*** Opening of Data for processing ***

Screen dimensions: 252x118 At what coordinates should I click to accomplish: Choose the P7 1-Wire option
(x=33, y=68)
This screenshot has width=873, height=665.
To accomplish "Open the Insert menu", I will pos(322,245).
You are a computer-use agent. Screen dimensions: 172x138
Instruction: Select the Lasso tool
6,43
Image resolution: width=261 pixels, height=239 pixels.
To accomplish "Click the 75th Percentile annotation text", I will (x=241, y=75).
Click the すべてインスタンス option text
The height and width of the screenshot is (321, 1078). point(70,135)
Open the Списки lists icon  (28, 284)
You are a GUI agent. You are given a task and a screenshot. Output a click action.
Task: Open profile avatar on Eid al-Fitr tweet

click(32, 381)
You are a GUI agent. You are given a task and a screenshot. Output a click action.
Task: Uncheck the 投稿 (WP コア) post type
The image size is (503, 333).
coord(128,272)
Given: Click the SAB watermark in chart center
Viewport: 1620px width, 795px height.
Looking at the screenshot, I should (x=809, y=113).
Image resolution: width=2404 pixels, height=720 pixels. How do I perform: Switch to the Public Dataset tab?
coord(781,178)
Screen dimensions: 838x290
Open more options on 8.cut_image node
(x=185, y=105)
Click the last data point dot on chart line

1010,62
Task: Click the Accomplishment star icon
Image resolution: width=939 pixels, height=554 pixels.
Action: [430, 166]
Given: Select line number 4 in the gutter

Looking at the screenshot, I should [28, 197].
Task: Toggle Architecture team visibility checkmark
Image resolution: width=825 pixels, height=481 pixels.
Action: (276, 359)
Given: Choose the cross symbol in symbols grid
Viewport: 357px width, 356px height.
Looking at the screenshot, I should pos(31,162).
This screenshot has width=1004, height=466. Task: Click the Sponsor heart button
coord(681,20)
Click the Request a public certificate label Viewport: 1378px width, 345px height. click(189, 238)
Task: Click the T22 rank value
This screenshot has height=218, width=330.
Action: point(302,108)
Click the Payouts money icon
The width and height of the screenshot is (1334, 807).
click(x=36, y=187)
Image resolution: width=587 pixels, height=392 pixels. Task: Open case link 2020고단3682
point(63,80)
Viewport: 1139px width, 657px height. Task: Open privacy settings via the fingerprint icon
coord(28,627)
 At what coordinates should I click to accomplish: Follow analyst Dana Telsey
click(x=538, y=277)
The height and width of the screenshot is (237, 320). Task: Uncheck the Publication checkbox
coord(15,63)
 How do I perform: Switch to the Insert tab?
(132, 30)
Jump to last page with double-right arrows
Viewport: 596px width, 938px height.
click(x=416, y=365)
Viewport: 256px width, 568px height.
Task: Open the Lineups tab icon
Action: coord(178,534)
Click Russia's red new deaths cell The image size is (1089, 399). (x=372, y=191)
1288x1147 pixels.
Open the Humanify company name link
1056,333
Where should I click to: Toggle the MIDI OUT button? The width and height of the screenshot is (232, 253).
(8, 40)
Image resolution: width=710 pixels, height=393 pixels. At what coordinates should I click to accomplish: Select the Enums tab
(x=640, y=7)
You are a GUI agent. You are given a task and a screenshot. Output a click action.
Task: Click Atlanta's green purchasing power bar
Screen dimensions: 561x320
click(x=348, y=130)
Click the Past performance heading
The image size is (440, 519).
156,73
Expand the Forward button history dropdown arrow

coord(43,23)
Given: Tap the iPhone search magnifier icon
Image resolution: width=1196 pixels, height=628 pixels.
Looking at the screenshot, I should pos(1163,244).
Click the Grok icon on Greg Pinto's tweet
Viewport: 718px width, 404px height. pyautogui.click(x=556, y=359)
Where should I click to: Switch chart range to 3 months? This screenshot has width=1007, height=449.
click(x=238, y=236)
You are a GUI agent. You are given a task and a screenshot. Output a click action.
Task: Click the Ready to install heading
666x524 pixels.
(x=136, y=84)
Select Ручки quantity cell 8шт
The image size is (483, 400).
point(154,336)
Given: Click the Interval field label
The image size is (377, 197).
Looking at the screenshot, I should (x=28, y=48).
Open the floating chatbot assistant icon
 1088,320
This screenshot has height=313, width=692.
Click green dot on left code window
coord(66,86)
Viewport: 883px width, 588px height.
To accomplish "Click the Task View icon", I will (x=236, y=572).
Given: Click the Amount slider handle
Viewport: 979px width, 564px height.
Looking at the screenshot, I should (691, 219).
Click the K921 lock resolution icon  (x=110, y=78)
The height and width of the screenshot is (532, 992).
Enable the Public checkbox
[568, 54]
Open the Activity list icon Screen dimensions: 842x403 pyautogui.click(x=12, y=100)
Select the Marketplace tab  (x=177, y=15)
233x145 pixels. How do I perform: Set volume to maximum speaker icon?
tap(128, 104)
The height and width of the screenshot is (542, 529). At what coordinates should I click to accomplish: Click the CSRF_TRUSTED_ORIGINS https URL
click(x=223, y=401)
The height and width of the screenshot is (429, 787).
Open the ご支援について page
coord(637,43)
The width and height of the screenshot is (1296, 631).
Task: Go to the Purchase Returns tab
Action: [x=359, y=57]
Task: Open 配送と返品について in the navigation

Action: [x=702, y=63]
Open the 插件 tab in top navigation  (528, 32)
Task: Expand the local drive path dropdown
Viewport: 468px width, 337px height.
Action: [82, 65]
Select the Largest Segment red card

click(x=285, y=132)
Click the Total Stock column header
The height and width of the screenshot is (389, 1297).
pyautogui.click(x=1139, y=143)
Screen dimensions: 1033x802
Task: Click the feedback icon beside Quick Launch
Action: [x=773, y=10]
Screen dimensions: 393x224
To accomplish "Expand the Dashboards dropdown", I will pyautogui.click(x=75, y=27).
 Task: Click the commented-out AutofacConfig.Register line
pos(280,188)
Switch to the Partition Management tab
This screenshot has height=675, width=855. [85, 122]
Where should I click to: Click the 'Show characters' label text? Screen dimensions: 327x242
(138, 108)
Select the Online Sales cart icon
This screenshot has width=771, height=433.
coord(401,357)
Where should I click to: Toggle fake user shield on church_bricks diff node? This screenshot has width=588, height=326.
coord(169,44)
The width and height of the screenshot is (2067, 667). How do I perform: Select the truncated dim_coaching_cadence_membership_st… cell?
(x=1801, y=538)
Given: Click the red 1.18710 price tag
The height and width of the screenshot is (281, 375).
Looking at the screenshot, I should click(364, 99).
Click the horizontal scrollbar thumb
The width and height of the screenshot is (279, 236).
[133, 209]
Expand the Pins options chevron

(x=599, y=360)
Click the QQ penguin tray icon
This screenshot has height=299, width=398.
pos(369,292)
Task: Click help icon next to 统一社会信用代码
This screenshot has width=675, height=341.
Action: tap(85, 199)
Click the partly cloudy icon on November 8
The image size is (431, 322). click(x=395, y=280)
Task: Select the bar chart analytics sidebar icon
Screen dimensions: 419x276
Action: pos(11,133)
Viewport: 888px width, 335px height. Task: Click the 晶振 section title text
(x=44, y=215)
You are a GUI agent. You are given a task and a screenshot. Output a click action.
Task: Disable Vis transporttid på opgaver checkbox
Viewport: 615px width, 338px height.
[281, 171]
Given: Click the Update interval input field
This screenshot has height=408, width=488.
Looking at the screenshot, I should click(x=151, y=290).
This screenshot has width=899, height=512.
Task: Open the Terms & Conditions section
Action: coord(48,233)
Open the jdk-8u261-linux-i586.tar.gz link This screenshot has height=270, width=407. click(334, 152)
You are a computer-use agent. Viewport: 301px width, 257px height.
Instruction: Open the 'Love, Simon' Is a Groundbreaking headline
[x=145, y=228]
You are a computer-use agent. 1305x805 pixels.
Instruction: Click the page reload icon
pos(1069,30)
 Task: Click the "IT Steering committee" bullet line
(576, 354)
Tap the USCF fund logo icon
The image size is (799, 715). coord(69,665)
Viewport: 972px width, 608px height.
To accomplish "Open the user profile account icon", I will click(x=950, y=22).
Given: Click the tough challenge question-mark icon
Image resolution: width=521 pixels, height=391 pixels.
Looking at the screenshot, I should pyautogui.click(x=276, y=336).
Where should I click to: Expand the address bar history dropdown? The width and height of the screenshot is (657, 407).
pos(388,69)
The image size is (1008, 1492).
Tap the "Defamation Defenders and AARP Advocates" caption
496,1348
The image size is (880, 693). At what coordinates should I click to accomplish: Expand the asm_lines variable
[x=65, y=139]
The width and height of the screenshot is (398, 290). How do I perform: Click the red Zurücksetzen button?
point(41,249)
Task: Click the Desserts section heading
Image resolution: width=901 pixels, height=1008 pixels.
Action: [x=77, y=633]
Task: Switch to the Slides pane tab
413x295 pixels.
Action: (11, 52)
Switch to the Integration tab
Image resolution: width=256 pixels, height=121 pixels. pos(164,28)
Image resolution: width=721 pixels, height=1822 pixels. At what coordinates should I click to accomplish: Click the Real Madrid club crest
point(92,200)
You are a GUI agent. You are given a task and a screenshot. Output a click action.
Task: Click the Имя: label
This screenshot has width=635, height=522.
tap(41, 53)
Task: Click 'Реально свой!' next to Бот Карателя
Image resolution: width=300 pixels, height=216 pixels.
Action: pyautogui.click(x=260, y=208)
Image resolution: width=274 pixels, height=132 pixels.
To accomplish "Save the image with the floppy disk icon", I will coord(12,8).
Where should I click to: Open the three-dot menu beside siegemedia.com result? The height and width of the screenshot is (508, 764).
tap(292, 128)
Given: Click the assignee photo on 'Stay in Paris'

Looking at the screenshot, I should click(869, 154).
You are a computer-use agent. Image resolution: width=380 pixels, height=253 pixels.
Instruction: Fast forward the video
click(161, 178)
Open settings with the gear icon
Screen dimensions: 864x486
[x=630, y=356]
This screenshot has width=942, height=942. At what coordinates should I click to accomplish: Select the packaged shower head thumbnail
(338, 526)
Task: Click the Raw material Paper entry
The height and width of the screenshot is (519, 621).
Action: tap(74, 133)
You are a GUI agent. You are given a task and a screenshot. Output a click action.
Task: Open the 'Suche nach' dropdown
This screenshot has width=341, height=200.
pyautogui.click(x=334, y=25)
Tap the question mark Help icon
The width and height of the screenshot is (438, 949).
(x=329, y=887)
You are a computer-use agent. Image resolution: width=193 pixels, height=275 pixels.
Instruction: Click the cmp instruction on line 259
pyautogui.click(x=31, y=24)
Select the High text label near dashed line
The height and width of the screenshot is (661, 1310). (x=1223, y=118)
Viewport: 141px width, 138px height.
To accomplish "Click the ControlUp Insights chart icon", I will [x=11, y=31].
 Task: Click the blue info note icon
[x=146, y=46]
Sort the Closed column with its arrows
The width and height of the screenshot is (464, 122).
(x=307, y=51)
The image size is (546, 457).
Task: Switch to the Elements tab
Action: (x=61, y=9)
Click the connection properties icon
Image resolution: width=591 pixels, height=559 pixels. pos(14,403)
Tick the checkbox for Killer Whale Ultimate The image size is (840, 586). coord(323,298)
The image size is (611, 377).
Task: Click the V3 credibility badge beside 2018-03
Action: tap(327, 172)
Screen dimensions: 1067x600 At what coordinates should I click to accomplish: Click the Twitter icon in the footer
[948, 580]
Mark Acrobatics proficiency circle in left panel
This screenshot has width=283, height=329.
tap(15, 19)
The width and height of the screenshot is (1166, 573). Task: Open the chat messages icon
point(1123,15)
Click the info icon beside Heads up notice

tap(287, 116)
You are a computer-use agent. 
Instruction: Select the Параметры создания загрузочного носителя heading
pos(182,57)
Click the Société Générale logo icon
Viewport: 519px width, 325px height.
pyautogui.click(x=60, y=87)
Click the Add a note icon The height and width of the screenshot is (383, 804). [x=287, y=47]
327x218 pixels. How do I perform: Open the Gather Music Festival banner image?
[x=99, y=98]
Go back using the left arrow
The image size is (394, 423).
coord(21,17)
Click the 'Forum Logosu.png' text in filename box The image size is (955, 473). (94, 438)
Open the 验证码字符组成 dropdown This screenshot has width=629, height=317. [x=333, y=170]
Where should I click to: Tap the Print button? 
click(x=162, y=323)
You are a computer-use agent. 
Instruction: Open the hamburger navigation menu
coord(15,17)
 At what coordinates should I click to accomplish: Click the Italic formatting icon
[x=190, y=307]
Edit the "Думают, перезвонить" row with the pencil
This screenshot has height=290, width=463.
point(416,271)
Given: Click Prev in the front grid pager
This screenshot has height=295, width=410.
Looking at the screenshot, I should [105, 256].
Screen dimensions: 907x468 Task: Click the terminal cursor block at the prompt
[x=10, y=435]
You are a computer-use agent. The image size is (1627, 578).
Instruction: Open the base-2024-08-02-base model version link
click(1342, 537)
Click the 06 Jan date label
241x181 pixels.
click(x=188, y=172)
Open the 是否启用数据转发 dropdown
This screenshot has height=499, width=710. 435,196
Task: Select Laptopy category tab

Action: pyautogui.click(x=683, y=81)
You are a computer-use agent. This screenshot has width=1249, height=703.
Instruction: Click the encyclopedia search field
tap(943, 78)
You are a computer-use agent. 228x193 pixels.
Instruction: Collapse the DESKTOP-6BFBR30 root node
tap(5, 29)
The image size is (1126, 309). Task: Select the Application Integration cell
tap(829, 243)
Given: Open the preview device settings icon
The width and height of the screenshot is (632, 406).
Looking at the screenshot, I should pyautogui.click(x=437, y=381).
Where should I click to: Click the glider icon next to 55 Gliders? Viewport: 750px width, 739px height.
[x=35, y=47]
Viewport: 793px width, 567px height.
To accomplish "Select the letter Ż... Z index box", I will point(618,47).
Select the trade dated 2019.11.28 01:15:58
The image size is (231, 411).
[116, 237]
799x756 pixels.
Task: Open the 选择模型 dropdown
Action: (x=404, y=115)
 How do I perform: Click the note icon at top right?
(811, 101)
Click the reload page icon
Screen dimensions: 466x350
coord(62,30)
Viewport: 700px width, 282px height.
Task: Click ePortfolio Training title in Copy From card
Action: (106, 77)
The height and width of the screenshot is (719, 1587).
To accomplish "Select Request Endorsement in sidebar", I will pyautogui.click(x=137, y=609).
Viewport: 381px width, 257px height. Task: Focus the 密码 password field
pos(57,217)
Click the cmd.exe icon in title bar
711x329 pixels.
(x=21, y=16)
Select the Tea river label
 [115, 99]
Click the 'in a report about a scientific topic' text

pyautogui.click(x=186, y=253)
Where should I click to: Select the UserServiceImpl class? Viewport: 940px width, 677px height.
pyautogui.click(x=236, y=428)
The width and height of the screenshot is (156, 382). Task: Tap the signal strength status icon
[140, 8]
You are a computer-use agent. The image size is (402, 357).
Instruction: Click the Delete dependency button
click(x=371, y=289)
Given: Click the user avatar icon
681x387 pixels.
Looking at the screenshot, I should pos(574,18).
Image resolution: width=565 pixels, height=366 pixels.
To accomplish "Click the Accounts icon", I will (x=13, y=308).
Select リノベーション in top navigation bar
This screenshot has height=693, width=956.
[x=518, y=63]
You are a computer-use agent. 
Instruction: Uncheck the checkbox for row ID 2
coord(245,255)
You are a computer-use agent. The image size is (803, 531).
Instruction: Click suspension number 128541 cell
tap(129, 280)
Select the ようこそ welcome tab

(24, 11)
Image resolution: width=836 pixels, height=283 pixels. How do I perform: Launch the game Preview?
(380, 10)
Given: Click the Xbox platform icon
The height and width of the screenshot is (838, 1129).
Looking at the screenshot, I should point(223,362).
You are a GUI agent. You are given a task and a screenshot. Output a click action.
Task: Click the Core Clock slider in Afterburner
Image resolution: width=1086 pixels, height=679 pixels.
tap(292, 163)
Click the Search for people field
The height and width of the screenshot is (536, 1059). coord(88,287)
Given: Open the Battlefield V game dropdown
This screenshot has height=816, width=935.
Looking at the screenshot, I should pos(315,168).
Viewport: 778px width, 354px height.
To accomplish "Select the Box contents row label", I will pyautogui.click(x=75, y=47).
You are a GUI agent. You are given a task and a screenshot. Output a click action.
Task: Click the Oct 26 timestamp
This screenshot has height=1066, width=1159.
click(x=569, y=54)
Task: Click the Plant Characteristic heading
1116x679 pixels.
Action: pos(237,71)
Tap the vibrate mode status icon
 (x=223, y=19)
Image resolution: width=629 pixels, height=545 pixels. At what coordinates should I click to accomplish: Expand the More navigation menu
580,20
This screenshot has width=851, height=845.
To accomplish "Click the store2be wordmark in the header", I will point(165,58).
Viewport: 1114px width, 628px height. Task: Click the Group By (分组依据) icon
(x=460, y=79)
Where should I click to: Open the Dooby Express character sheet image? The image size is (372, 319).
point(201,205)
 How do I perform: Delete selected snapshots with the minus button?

*** Close of Data for processing ***

### Your goal
Please output the lines of the listing above that fall in the stretch from the one with "The height and width of the screenshot is (281, 375)." through the one with "Task: Click help icon next to 统一社会信用代码", exactly and only those.

### Result below
The height and width of the screenshot is (281, 375).
Looking at the screenshot, I should click(364, 99).
Click the horizontal scrollbar thumb
The width and height of the screenshot is (279, 236).
[133, 209]
Expand the Pins options chevron

(x=599, y=360)
Click the QQ penguin tray icon
This screenshot has height=299, width=398.
pos(369,292)
Task: Click help icon next to 统一社会信用代码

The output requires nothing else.